● The problem: Give back the records word for word, beginning at the first line and going on through the line containing "click(819, 630)". Leave the pictures out.

● Records for processing:
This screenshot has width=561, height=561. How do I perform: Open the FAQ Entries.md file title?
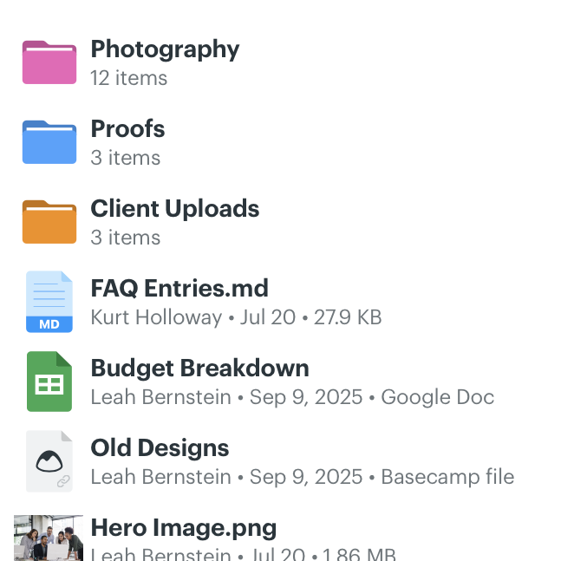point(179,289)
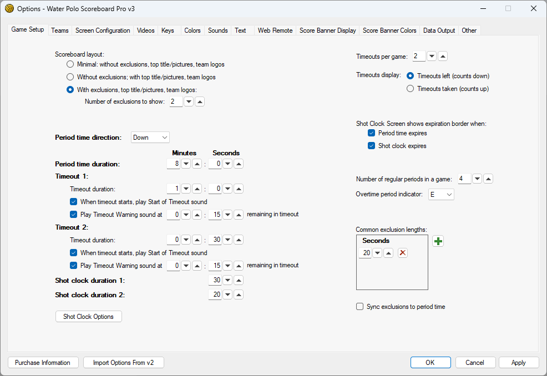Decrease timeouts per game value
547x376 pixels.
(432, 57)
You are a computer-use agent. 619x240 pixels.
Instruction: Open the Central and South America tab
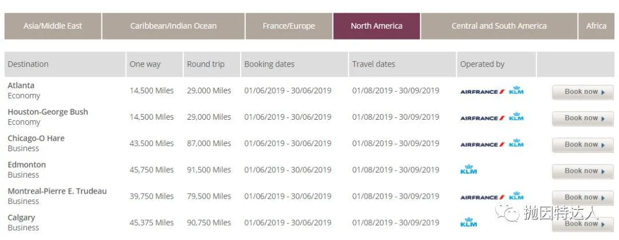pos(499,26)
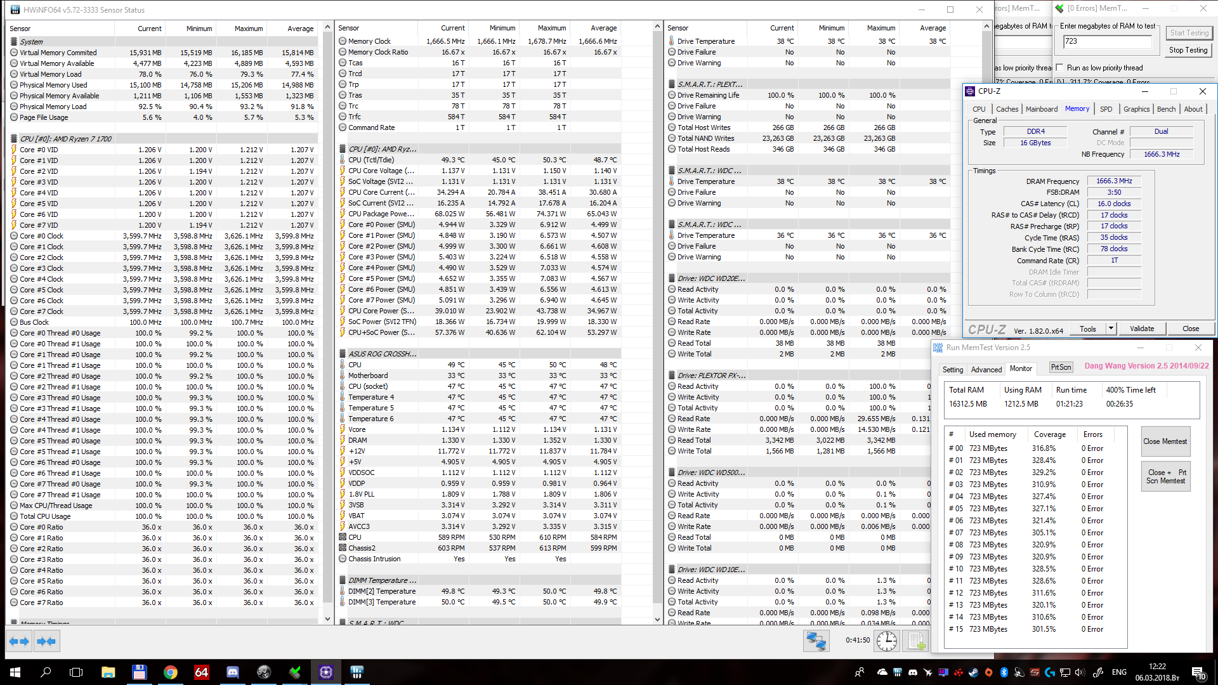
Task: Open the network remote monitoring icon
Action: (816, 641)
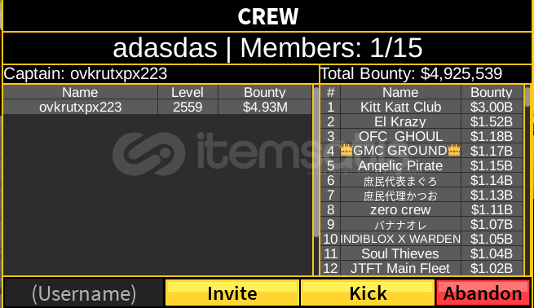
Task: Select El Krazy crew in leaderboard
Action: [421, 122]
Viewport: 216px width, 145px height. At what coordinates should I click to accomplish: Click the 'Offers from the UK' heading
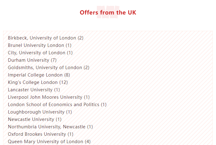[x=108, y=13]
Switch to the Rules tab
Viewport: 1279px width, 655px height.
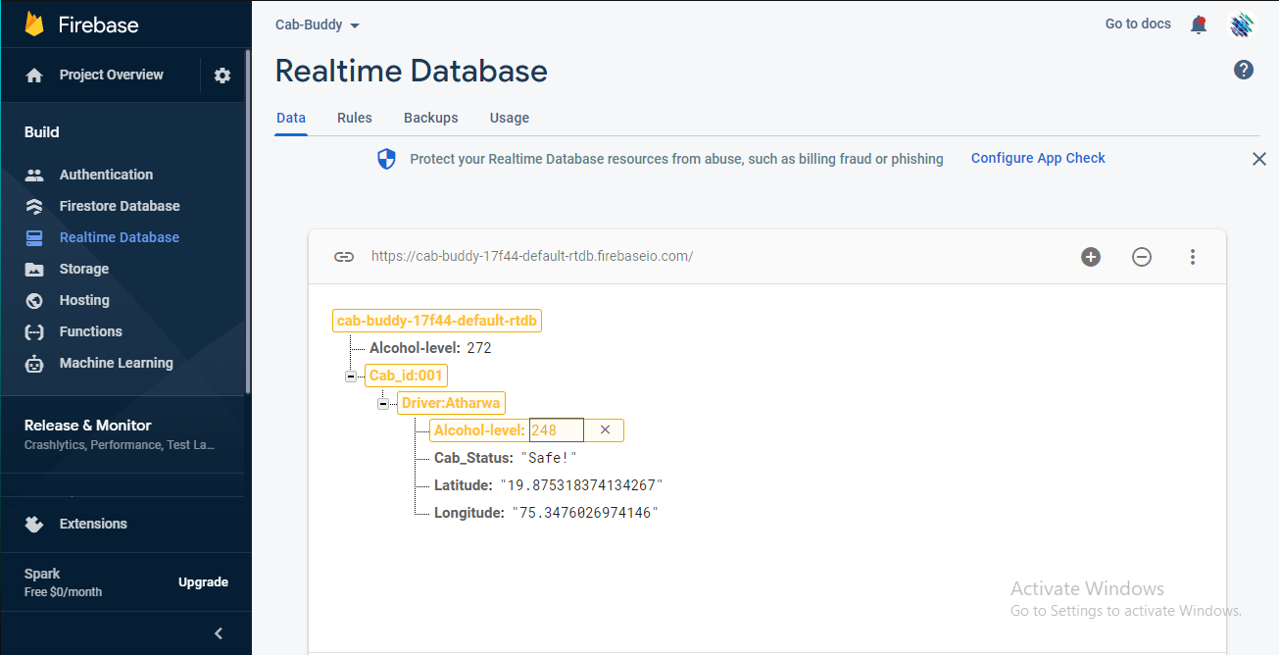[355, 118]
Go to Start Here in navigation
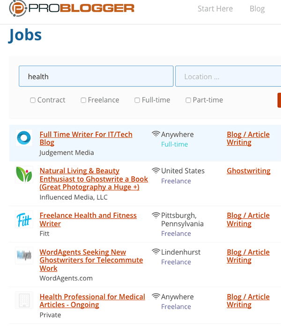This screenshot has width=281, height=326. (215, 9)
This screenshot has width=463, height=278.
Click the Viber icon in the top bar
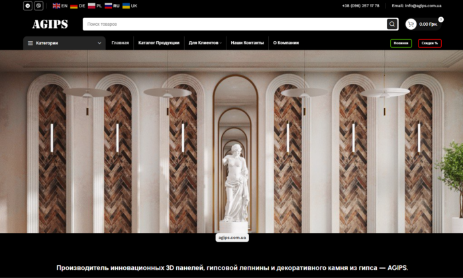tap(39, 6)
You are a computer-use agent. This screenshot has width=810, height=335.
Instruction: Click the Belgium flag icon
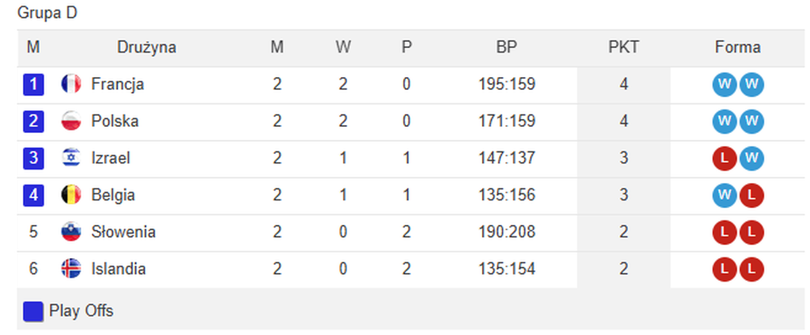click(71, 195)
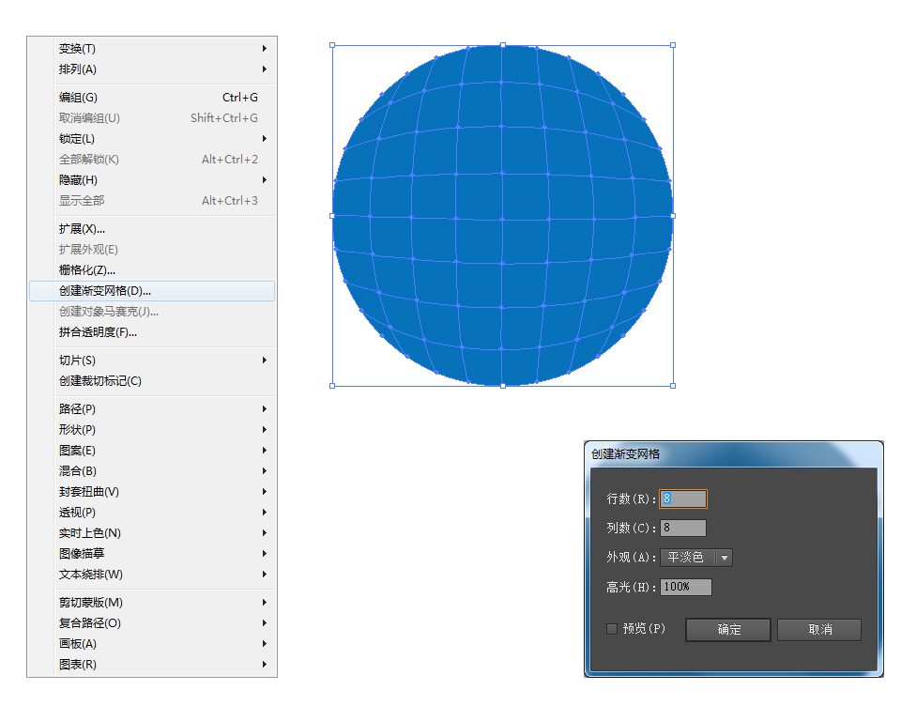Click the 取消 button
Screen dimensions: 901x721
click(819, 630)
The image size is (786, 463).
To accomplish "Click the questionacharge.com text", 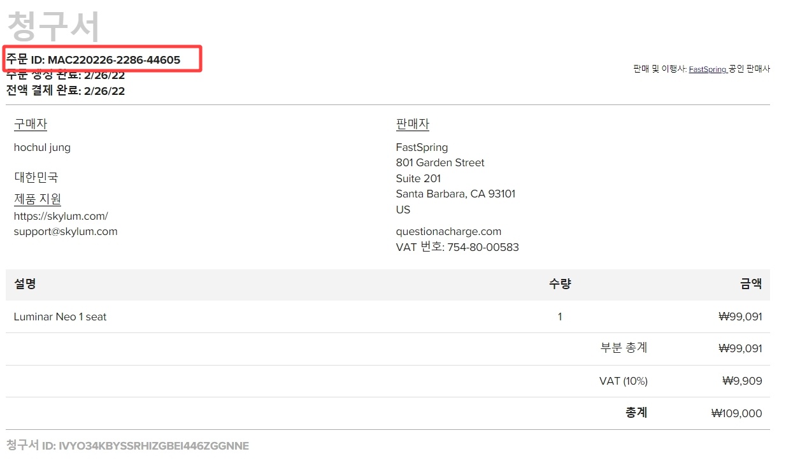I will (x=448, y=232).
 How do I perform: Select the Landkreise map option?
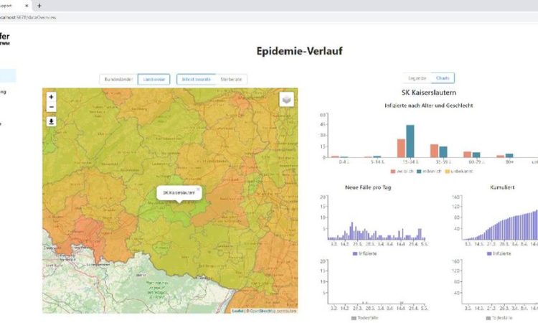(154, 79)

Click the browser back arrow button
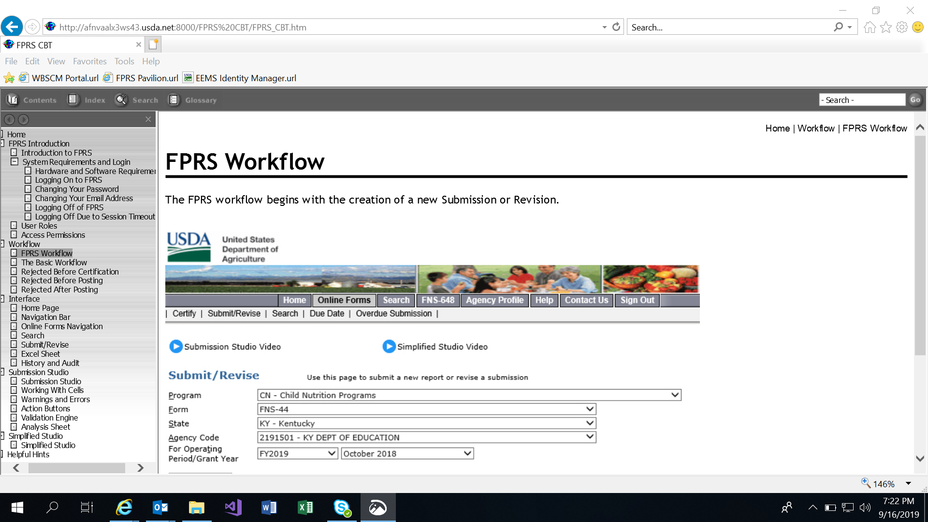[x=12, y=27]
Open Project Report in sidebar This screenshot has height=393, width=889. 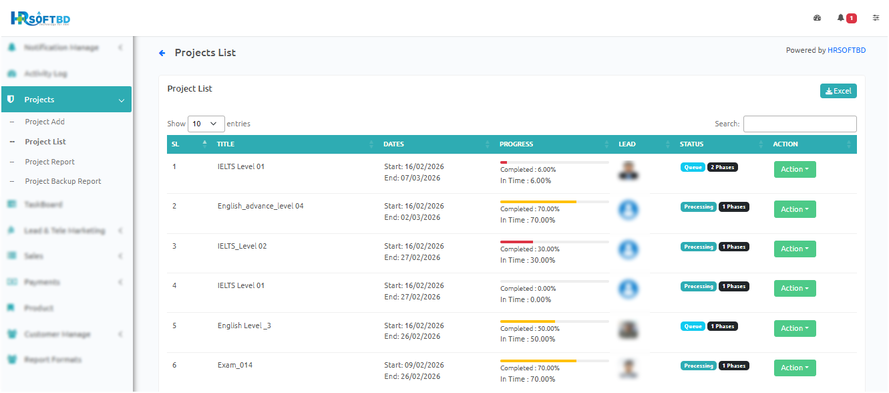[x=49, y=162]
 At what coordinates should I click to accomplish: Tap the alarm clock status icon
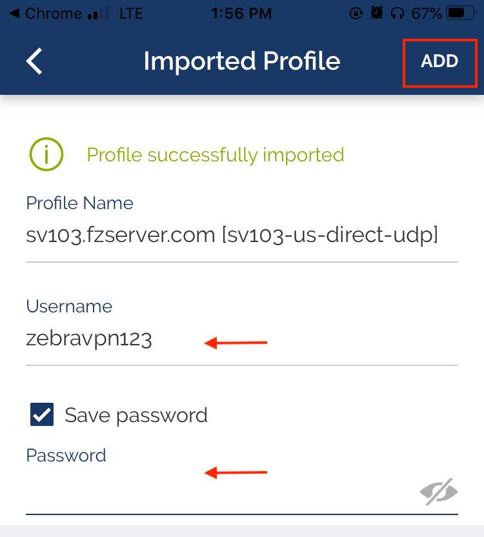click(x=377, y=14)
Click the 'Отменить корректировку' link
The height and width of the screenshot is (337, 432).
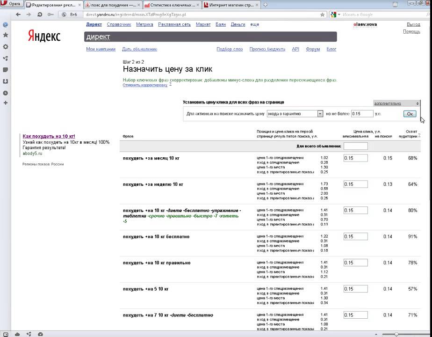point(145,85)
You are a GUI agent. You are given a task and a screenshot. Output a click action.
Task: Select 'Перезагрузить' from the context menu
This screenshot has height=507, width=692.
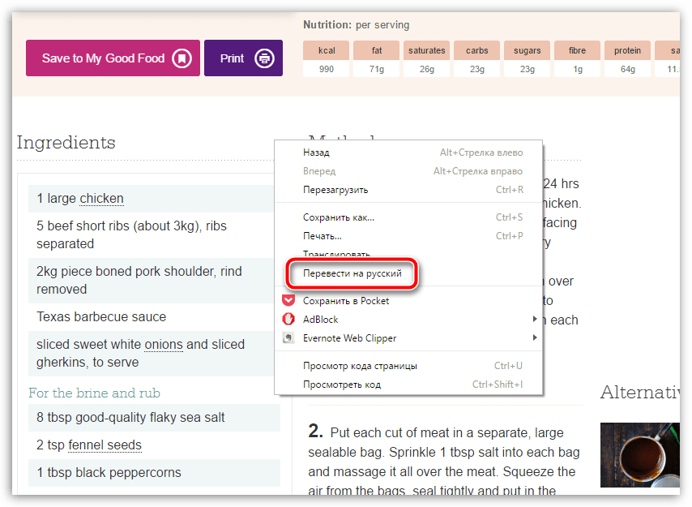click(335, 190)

● Result for this exercise:
This screenshot has width=561, height=561. How do I perform: Open the FAQ Entries.md file title?
point(179,289)
Decrease timeouts per game value
547x376 pixels.
(432, 57)
You are a computer-use agent. 619x240 pixels.
Instruction: Open the Central and South America tab
pos(499,26)
Task: Open the network remote monitoring icon
Action: (816, 641)
Task: Select El Krazy crew in leaderboard
Action: [421, 122]
Viewport: 216px width, 145px height. At what coordinates should I click to accomplish: Click the 'Offers from the UK' heading
[x=108, y=13]
Switch to the Rules tab
Viewport: 1279px width, 655px height.
[355, 118]
Go to Start Here in navigation
This screenshot has width=281, height=326. (215, 9)
This screenshot has width=463, height=278.
Click the Viber icon in the top bar
tap(39, 6)
You are a computer-use agent. This screenshot has width=810, height=335.
Instruction: Click the Belgium flag icon
click(71, 195)
Click the 取消 button
Screen dimensions: 901x721
click(819, 630)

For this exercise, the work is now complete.